But that includes liability and property damage, doesn't it? Do you get a 20% discount in everything? Over here, an alarm only gets a discount on the comprehensive portion since having an alarm doesn't make you less likely to crash into another car.


----------



## LDV330i (May 24, 2003)

marcio said:


> Wow, how much do you pay for insurance? The comprehensive part of my insurance is $130/year. If my insurance carrier gave me a 100% discount, it would still take more than 3 years to pay off $405 for an alarm.


 You only pay $130/year for comphensive?:wow: I pay $190 every six months. I would have thought theft rates in LA and Houston would be similar.

Installing an alarm in a BMW does not qualify you for any (additional) discount. The Coded Driveaway Protection qualifies as a passive antitheft protection so you should be getting a discount for that. Even if you did not have a car that has chip in key protection, installing an alarm would only qualifiy if it was self arming (passive). What good is an alarm if you never turn it on?


----------



## cantona7 (Apr 8, 2004)

marcio said:


> But that includes liability and property damage, doesn't it? Do you get a 20% discount in everything? Over here, an alarm only gets a discount on the comprehensive portion since having an alarm doesn't make you less likely to crash into another car.


I'm really not sure, actually. All I know was that I asked my insurance agent what it would cost to insure my new car. They said $XXXX per year. I then asked what it would be if I had the alarm put in...they said $XXXX, which worked out to something like 20%.


----------



## rawnak (Feb 23, 2004)

*What tools are required for Alarm DIY*

Hi,

I am planning to do DIY for E46 (sedan) alarm this weekend.

I am very ignorant when it comes to tools. Can somebody tell me
which tools would be required for this DIY? Also where can i buy/rent
these tools?

Thanks
rawnak


----------



## drizztbob (Apr 29, 2004)

rawnak said:


> Hi,
> 
> I am planning to do DIY for E46 (sedan) alarm this weekend.
> 
> ...


Here is a helpful link: http://www.bmw330ci.com/DIY_Alarm.htm I am planning on installing mine next weekend when the alarm arrives. Let me know how it goes. Tools are included on the site. Oh and this is for a 330 but the premise is the same. Good luck!


----------

■ Task a: Retype everything in the records from the line containing "Task: Click the 'Culinary" down to the line containing "Looking at the screenshot, I should click(x=73, y=32).", with both of those lines included.

[Stored entries]
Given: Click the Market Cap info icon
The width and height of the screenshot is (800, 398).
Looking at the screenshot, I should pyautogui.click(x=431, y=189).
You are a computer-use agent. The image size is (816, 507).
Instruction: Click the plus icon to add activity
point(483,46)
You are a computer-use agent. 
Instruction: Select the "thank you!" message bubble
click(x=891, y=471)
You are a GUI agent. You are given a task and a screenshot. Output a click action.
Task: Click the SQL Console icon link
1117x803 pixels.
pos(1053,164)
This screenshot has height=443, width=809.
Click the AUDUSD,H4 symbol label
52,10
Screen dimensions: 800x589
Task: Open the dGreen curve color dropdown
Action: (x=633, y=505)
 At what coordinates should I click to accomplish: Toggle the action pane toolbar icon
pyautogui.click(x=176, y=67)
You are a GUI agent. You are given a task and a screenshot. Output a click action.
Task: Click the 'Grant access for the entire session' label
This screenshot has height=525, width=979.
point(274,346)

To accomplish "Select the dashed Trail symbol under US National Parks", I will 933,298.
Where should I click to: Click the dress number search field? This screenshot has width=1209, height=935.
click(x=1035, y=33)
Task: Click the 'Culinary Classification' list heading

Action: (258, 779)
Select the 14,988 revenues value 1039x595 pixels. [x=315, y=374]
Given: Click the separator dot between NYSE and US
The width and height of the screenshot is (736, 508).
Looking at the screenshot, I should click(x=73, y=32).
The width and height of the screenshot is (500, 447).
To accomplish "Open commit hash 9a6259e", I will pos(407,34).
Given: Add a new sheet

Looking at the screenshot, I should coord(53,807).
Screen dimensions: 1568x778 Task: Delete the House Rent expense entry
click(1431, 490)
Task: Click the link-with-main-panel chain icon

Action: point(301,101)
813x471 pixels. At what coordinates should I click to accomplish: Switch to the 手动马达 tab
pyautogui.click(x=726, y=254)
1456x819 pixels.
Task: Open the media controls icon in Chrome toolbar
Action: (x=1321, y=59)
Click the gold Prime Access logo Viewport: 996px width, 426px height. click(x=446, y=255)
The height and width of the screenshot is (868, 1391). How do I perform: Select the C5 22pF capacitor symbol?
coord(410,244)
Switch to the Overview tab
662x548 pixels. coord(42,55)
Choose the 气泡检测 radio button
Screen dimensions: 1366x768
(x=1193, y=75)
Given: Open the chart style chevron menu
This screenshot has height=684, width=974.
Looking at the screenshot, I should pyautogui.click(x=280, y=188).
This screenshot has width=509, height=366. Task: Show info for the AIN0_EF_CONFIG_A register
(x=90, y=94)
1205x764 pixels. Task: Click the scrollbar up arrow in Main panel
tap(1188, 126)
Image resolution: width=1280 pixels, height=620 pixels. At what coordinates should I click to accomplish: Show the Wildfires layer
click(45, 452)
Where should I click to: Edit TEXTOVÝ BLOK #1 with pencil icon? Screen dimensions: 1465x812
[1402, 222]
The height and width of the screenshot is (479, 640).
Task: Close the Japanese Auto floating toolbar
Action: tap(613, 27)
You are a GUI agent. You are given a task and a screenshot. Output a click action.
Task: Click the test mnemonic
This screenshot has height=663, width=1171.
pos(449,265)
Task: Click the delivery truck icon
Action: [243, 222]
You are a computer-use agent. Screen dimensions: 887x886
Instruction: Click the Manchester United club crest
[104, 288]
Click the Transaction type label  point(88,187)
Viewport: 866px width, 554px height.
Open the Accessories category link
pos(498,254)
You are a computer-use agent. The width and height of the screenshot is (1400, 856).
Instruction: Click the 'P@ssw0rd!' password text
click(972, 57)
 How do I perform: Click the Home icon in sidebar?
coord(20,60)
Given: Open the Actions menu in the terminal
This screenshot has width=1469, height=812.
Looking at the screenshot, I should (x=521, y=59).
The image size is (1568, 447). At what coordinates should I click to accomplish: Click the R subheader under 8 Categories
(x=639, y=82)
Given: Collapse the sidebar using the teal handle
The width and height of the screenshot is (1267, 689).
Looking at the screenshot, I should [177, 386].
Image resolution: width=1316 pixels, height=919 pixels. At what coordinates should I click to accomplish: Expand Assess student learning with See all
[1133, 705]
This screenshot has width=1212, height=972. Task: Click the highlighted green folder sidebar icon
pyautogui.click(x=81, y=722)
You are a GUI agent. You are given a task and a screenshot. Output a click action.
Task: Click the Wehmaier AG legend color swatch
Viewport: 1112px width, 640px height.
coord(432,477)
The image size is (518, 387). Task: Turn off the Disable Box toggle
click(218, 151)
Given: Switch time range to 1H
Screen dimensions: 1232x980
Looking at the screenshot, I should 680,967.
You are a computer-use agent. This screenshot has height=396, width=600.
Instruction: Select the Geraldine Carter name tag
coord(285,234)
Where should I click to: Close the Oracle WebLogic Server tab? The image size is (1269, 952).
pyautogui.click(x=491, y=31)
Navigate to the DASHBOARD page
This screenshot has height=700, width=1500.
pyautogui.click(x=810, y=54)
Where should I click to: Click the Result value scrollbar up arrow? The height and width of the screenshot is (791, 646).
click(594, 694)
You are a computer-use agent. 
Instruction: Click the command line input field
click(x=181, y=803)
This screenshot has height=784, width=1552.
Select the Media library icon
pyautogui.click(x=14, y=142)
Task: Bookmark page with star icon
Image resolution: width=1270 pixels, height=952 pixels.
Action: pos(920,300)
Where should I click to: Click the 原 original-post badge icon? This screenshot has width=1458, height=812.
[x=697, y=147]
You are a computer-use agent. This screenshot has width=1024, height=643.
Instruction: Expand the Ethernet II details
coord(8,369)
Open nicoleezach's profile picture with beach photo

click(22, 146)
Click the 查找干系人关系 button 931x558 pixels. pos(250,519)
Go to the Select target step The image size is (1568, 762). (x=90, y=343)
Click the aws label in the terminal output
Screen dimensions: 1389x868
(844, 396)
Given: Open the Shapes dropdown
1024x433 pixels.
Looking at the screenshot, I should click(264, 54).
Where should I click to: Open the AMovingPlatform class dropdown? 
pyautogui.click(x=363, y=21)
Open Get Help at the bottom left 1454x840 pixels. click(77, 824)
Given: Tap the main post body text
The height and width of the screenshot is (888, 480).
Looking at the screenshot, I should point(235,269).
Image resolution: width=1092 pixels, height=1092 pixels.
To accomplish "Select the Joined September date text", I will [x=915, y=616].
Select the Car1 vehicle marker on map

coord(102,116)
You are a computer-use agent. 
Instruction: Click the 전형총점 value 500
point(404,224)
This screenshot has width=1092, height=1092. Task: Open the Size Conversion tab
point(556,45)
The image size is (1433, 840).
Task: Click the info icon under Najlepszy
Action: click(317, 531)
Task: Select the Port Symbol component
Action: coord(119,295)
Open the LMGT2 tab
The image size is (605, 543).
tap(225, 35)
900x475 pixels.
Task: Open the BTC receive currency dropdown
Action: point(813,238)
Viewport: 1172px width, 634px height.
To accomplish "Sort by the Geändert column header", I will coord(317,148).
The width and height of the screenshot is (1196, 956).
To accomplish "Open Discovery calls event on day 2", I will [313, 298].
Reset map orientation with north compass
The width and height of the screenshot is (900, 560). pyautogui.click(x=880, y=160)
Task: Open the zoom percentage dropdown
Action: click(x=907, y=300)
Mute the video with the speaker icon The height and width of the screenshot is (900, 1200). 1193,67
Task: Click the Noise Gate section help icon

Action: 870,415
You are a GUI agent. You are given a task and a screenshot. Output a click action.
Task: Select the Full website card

■ Task b: Echo the car alarm thread word for word, from "Here is a helpful" down to "same. Good luck!".

■ Task output a:
Task: Click the 'Culinary Classification' list heading

Action: (258, 779)
Select the 14,988 revenues value 1039x595 pixels. [x=315, y=374]
Given: Click the separator dot between NYSE and US
The width and height of the screenshot is (736, 508).
Looking at the screenshot, I should click(x=73, y=32).

■ Task output b:
Here is a helpful link: http://www.bmw330ci.com/DIY_Alarm.htm I am planning on installing mine next weekend when the alarm arrives. Let me know how it goes. Tools are included on the site. Oh and this is for a 330 but the premise is the same. Good luck!